_Work instructions:_ Nothing outside the range is wanted. Repeat exactly the lines below from the one with "Task: Open the Tournament Buyins dropdown" through the one with "859x640 pixels.".

_Data supplied:_

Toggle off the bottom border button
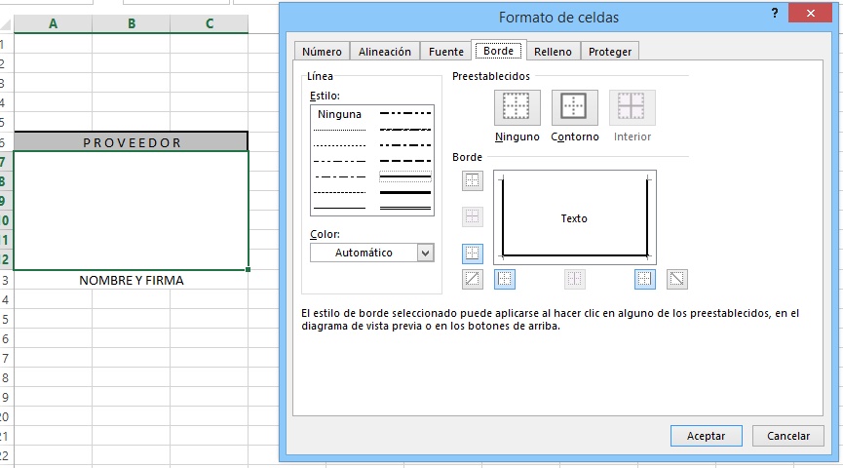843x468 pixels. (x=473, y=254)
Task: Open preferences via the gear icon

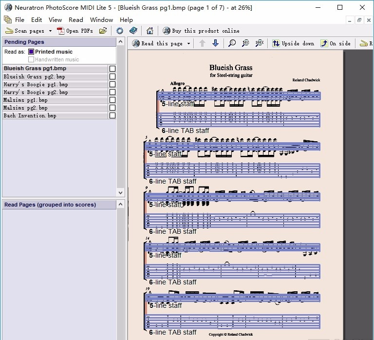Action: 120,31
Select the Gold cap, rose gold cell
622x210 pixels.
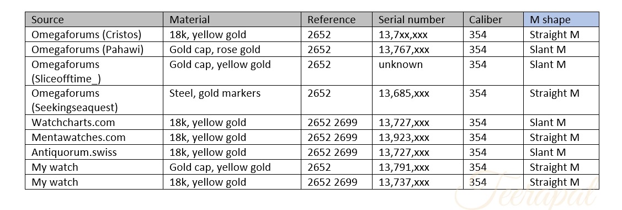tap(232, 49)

...

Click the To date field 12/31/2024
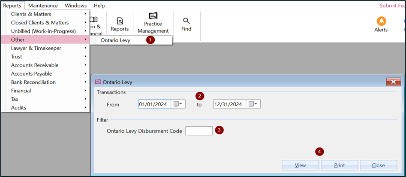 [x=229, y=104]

==

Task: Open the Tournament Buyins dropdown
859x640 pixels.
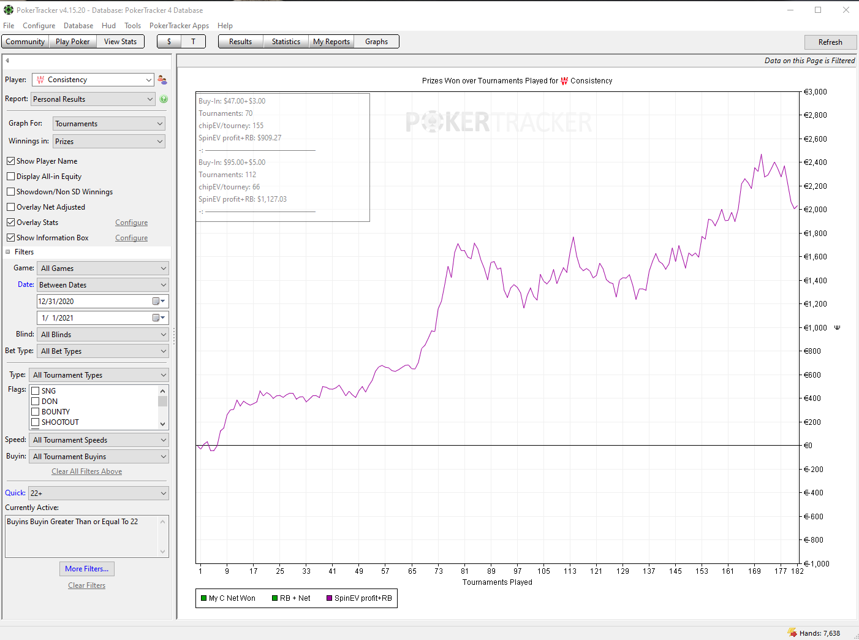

_Response:_
Task: Open the Tournament Buyins dropdown
859x640 pixels.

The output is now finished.